The giant God overseeing it soon disappeared behind the thick cloud of pyrotechnics smoke. Most of the gatherers near the Pao Cheng were facing the opposite direction, an extra layer of canvas protecting their backs from the bruise inducing rockets.
Almost everyone is performing a funny shuffle with their feet to prevent bottle rockets from exploding up their legs. It’s a nervous dance I found myself instinctively doing out of fear as well. The palanquin attendants continued to shake the Gods for good chi.
The final wave of rockets is super intense, emitting a glow behind the giant War God. Although I’m startled by the occasional rocket blowing up in front of my face or hitting me, the energy is intoxicating, the rush is addictive, I was loving the experience.
The final rockets launched are like guided missiles directed right at the crowd, the last bit of torture before the pao cheng is put to rest.
After the beehive was finished the crowd quickly scattered into the streets to immediately search for more Pao Chengs. It’s addictive.
It seemed that every direction you look fireworks filled the sky in the distance. With always chance of something going off right at your feet.

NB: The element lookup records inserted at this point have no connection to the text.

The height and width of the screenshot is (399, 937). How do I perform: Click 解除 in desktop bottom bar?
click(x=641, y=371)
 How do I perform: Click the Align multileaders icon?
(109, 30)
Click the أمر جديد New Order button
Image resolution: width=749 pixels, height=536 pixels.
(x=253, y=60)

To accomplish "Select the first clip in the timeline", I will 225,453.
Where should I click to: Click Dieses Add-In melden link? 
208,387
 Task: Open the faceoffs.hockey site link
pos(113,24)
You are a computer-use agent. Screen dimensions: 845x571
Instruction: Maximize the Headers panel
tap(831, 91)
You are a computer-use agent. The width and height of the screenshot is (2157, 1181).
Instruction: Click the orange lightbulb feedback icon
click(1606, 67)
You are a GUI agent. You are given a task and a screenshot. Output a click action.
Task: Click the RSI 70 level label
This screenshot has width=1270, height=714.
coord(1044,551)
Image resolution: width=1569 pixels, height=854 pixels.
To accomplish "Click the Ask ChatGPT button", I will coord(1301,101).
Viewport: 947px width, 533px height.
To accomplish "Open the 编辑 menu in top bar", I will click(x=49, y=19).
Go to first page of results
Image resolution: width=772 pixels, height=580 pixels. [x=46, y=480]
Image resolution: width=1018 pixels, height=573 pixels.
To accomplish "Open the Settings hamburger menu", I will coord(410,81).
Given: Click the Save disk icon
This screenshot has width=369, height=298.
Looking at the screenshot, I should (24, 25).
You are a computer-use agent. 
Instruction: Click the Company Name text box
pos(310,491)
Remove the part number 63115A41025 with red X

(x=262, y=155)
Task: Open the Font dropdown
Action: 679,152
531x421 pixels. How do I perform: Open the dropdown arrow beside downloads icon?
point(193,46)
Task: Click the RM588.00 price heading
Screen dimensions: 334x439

A few of the followers at the close-by temple began tossing strings of firecrackers onto the streets. Sometimes not even bothering to spread them out. Little piles of explosions littered in front of us.
More dancing, more fire, smoke and good luck.
The smoke and haze hasn’t cleared before more strings of firecrackers are tossed onto the street. Fresh boxes are opened and once again piles of firecrackers are left heaped in small mounds.
The next dance through the firecrackers is delayed by a fire that broke out behind a small building on the street. The fire is doused and street explosions continued. Some running into the smoke chasing the strings of freshly exploding firecrackers and the space that’s been cleared of evil spirits.
The fireworks continued to streak the sky and the explosions echoed through the streets that are all shut off to traffic during the festival.
I approached a beehive already in full force, the air painted with the bright orange streaks and rockets bouncing and exploding off the ground.
The rockets of the wall had finished their work and the final fireworks were lit, shooting straight up into the sky. The crowd’s dancing stopped, mesmerized by the final moments of this display of fire, like a dragon on it’s last few breaths.
A slight contrast to the alternative entertainment on offer. If it wasn’t for the sounds of explosions and fireworks lighting up the sky it would have felt like any other of the hundreds of Taiwan night markets across the island.
I made my way through the street lined with stalls where the smells of food frying, steaming, and braising were competing with the wafts of fireworks smoke that lingered over Yanshui District. I wondered what people who lived here thought about the festival and the crowds that descend on their hamlet every year. I spoke with local resident Yu Chin Wun.
In the streets, walls or pao chengs are repositioned. Palanquins are delivered to new spots and crowds knowing another beehive is about to start, begin to gather.